Keep in mind the difference between unit testing and integration testing.
Unit tests should be testing code without any outside dependencies. These dependencies are mocked using a framework like, for example, JMock.
Integration tests are important too but the major drawback of them is that they take a long time to run. You can run thousands of true unit tests in a couple of seconds, but it's not the same with integration tests.
Depending on the size of your project/development team you might want to prioritize true unit tests over integration tests. Both style of tests are important but if you are pressed for resources, just going with Unit testing may be a better idea.
I wrote an application by myself that unit tested the Web (with Spring MVC this is easy) and Service layers, as well as domain objects. But I left the DAO alone because I didn't want to write a bunch of slow integration tests. If I had more people on staff I would have gone with integration tests as well, but in this case I didn't feel the time spent would be worth it.
As for best practices:
use an embedded database for running your tests if possible, so that you don't need a full deployed relational database just to run your tests (locally, or on your continuous build server if you have one). That way you also don't need to (necessarily) worry about rolling back etc, you can just recreate the database when you need to. Testing with an embedded database doesnt test peculiarities that could come up when you use your specific production database, but it does test your code, which should suffice.
You can also use DbUnit, an extension to JUnit, to easily fill the database with expected rows and put it in a known state, before you run your Hibernate tests.
Best practice? I use Spring and make all my tests transactional. I perform the test and rollback all the changes so I don't change the state of the database.
I like to use a in memory hsqldb for testing. The process for each hibernate POJO is:
Create the object
Persist it to the DB
Clear the session
Get it from the DB
Assert the objects are equal.
For DAOs, I create and persist enough objects to accurately test the methods, then run the tests and delete the objects as necessary to not intefere with other tests.
Hibernate source includes a lot of unit tests, I would recommend going through those and adapting a similar approach.
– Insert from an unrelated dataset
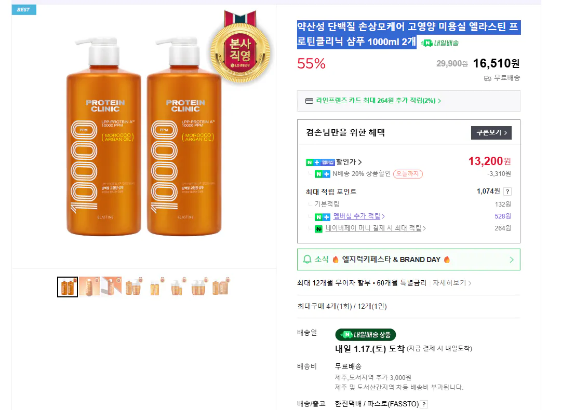Viewport: 561px width, 410px height.
Task: Click the BEST badge at top left
Action: [23, 9]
You can also look at the CaveatEmptor which the sample application developed for the book "Java Persistence with Hibernate"
If you're using Hibernate for Domain rich models, Unit testing domain logic is as simple as testing a POJO and Hibernate doesn't get in your way. The only caveat here is, For bidirectional mappings, you might have to set the object on both sides for unit tests.
Integration testing with database is generally not done for simple mappings. However it is suggested in the case of exquisite mappings like Single table inheritance etc. The only thing to remember here is, you may have to explicitly flush to database sometimes.
Sure, you'd unit test your persistence tier if it wasn't written in Hibernate, wouldn't you?
Create a given persistence interface that's implemented using Hibernate, instantiate some sample objects, perform CRUD operations, and ask JUnit to assert that the operations were successful. Same as any other class.
You could use Spring to help here.
It has a great unit test framework, you can use it to test CRUD ops and then rollback changes - great if you don't have the capability to reload a database every time.
Write a simple layer that passes requests to Hibernate. Then use a mocking library like EasyMock or JMock to assert that your Hibernate-veneer layer is correctly called by your application classes. This is nicely described in the partially-complete JMock book (scroll down to the test smell "everything is mocked").
Two cases are easy to test:
When practical, perform your various calculations and transformations in functions that don't know about saving or loading entities. If you can make these pure functions, so much better.
For functions that only save to the database without reading from it, you can choose not to save when testing.
The simplest (crudest) way to do #2 is by adding a reallyUpdate parameter to the function, then surrounding each "save" call with:
if (reallyUpdate) {
HibernateUtil.saveOrUpdate(theThing);
}
For me these were the lowest hanging fruit.